§ Records supplied
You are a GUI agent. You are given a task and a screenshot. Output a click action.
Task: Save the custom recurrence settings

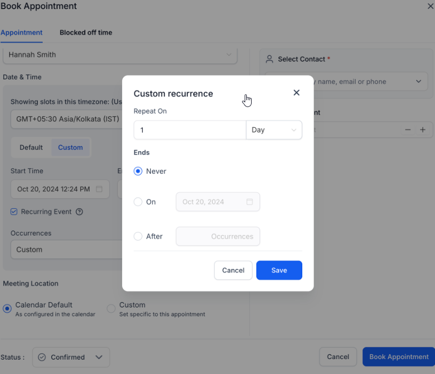click(279, 270)
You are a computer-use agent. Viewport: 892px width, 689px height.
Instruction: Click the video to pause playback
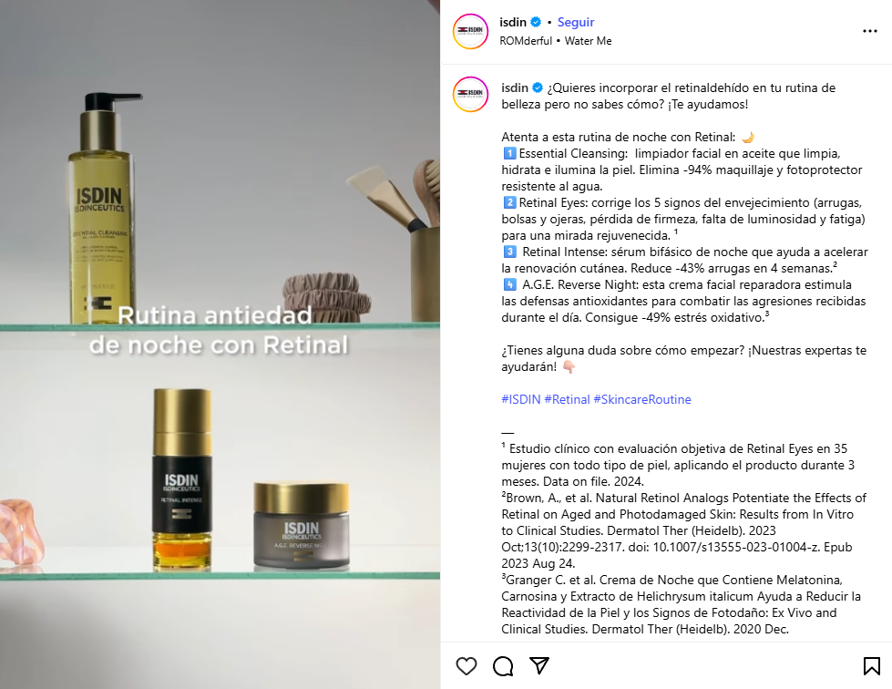[220, 345]
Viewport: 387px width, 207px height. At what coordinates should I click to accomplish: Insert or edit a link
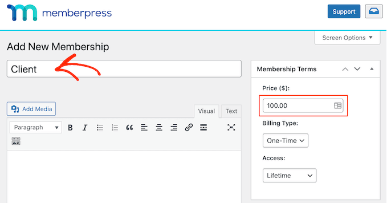tap(189, 128)
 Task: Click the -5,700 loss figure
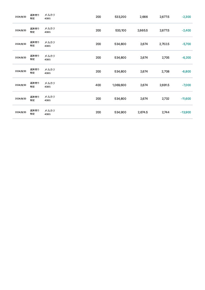pos(186,44)
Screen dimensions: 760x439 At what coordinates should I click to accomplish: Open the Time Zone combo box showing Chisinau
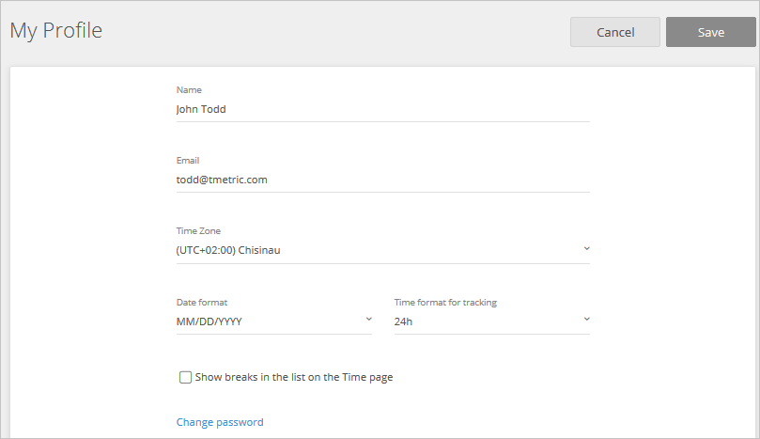383,250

§ Work request
Which lines hold the word "agent"? Return all of them from the records above.

§ Task result
You are a GUI agent. You are given a task and a screenshot. Output a click action.
You are a computer-use agent. Viewport: 892px width, 689px height.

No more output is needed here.